Top of SELECTED TEXT

Hematologic toxicity is a principal cause of morbidity and mortality after exposure to ionizing radiation (IR). G-Zero Therapeutics, with operations in the Research Triangle Park, North Carolina, has developed a novel approach to mitigating the hematologic toxicity of total body irradiation (TBI). This approach relies on the administration of novel, orally bioavailable small molecule kinase inhibitors around the time of exposure to TBI. These compounds in turn induce pharmacological quiescence (PQ) of the early hematopoietic stem and progenitor cells (HSPC) through the inhibition of cyclin dependent kinases (CDK's) which govern the G1-S transition of the cell cycle. As quiescent cells are resistant to IR, PQ enhances the per cell survival of HSPC by augmenting the repair of DNA damage post-TBI. This enhanced survival of HSPC in turn translates into markedly reduced acute hematologic toxicity. G-Zero has shown in mice that the PQ approach can significantly boost the tolerated dose of IR when administered at the time of TBI (dose modifying factor >1.3). Additionally, CDK inhibitor administered 20 hours after TBI still affords significant radioprotection with enhanced animal survival, and we anticipate that time of administration can be extended to more than 24 hours post exposure. As little as a single oral dose of kinase inhibitor affords radioprotection, enhancing survival and protecting all blood lineages including red cells, platelets, granulocytes and lymphocytes. G-Zero has licensed broad intellectual property surrounding the use of PQ for radioprotection. In this proposal, we seek to extend these results in three specific aims.
In aim 1, we will test several additional CDK small molecule inhibitors with differing pharmacokinetics in vitro and in vivo to identify the optimal dosing schedule for maximal radioprotection.
In aim 2, we will perform extensive characterization in rodents of the pharmacology and toxicology of the most promising CDK inhibitors identified in aim 1.

Bottom of SELECTED TEXT
Top of SUPPLIED RECORDS

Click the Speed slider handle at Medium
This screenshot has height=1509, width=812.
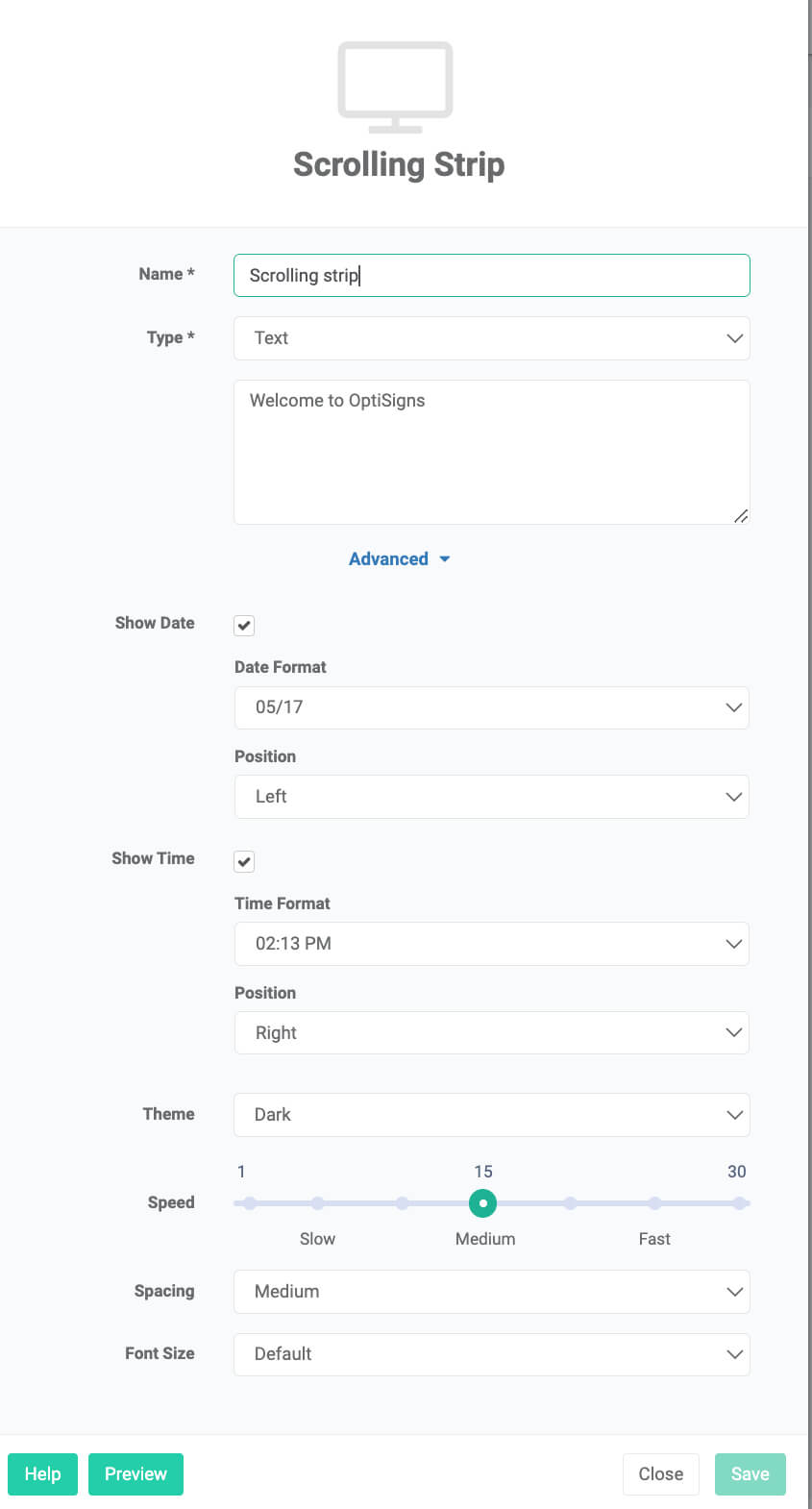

Bottom of SUPPLIED RECORDS
Top of SUPPLIED RECORDS

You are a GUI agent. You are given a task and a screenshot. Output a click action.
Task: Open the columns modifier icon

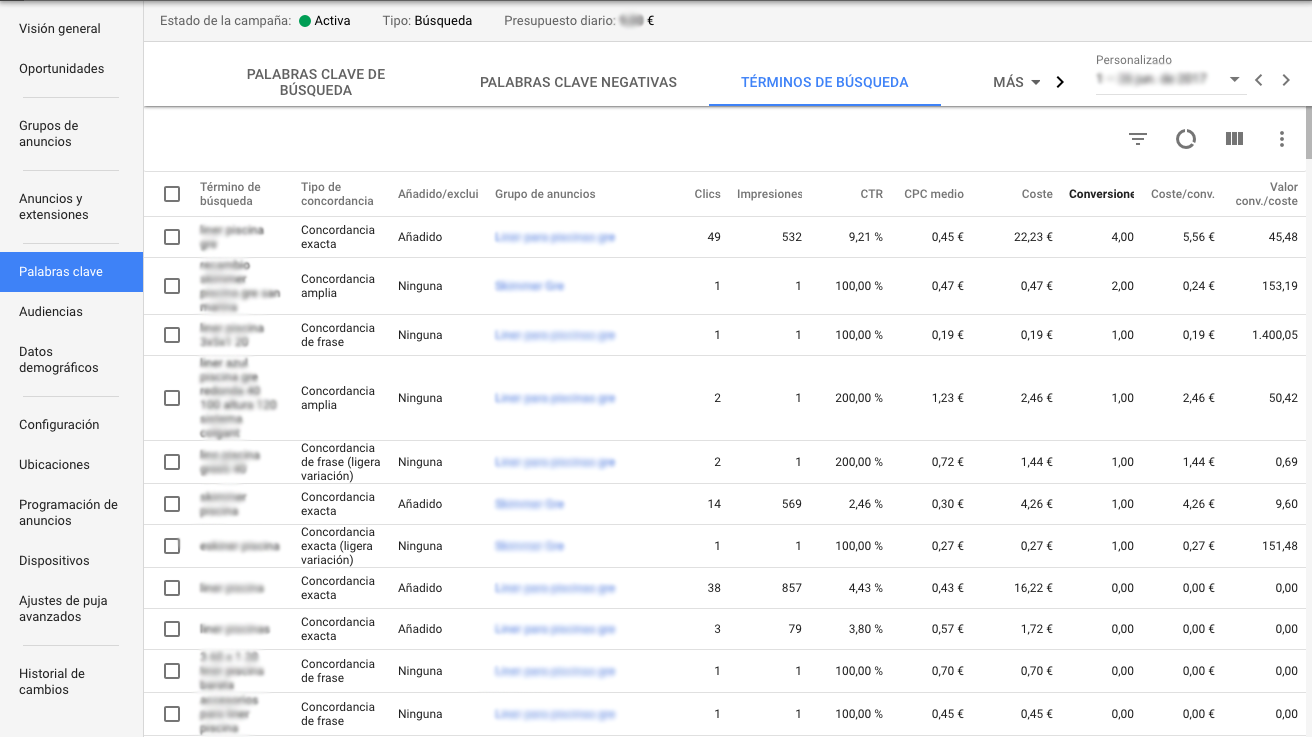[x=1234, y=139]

Bottom of SUPPLIED RECORDS
Top of SUPPLIED RECORDS

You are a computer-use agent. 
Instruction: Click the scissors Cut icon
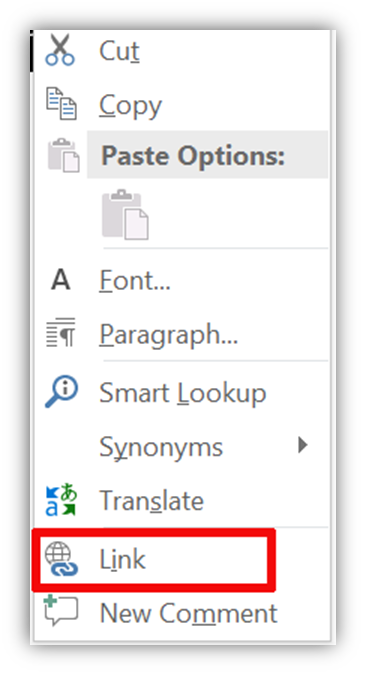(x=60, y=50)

Bottom of SUPPLIED RECORDS

Return the stretch of the radiation protection text from "In aim 1, we" through "identified in aim 1.", copied word for word. Work from the text alone; the records play no part here.

» **EXERCISE RESPONSE**:
In aim 1, we will test several additional CDK small molecule inhibitors with differing pharmacokinetics in vitro and in vivo to identify the optimal dosing schedule for maximal radioprotection.
In aim 2, we will perform extensive characterization in rodents of the pharmacology and toxicology of the most promising CDK inhibitors identified in aim 1.